# towmotor junkyards?



## ohiolawnguy (Dec 20, 2001)

we have a 1978 hyster towmotor, with a continental y 112 engine.. yeah its old, but it works. anyone know if there is a towotor junkyard in ohio? some parts are very difficult to find.


----------



## tovoninc (Nov 1, 2001)

Ohiolawnguy,
I owned a machine shop until two years ago and worked with used equipment dealers often. Old forktrucks are a dime a dozen with these guys. I worked with a guy in Columbus that dealt specifically with gas & electric units. Let me know if you want to try that approach & I'll email you the info. If there is such a thing a a forklift graveyard this would be the place to start.

Tony


----------



## DeCoitoEquipmnt (May 11, 2006)

*Towmotor*

I have a 1971 TOWMOTOR forklift that I need a motor for.

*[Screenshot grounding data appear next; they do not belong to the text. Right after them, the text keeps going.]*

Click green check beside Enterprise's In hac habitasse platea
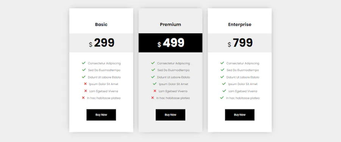This screenshot has width=341, height=142. pos(222,98)
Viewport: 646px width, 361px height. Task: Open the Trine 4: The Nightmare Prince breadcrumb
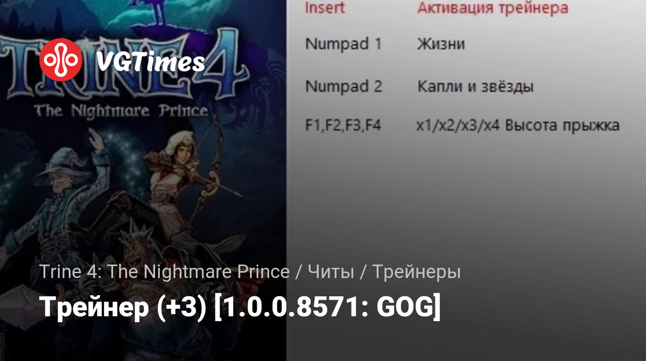[164, 272]
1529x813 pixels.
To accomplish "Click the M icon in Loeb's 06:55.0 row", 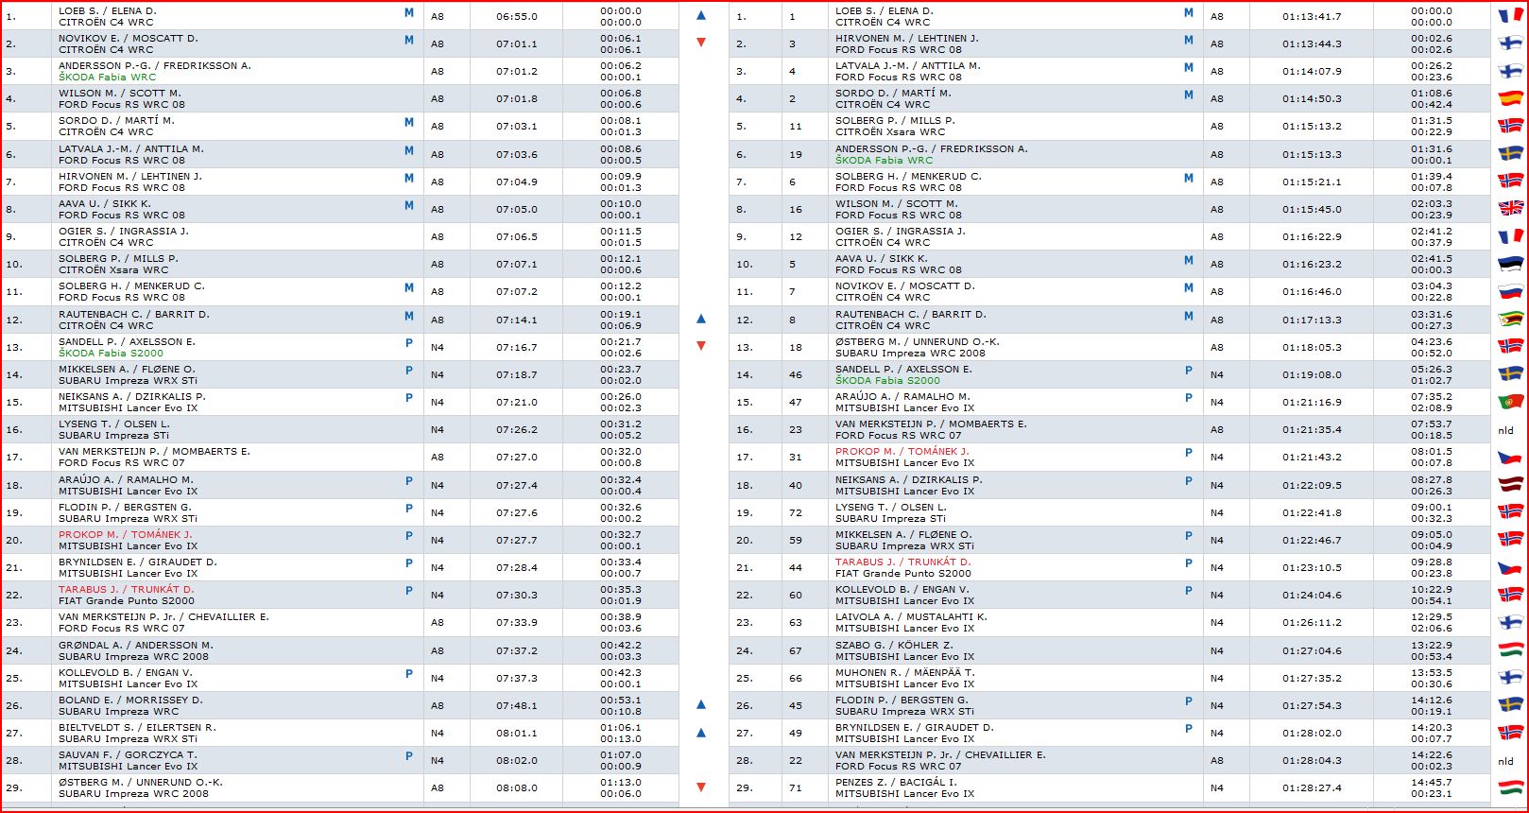I will 409,13.
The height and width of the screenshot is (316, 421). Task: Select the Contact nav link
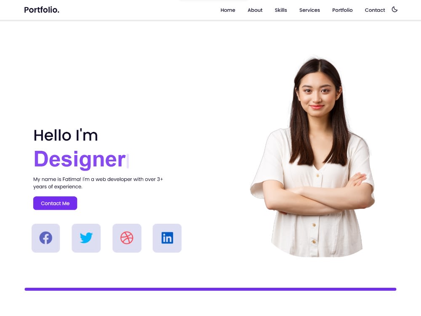click(375, 10)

I am not sure what motor is in it as it was in a basket when I got it. I have some casting numbers. You mentioned a junkyard for forklifts ... I would like more information on that if you have it.

Thank you in advance

Dawn


----------



## Bigblue250 (Oct 23, 2003)

Well I am late to this party, but a Continental f-163 out of a Lincoln welding machine should bolt right in. When you need engine parts search for Lincoln SA-200, plenty of parts for that.


----------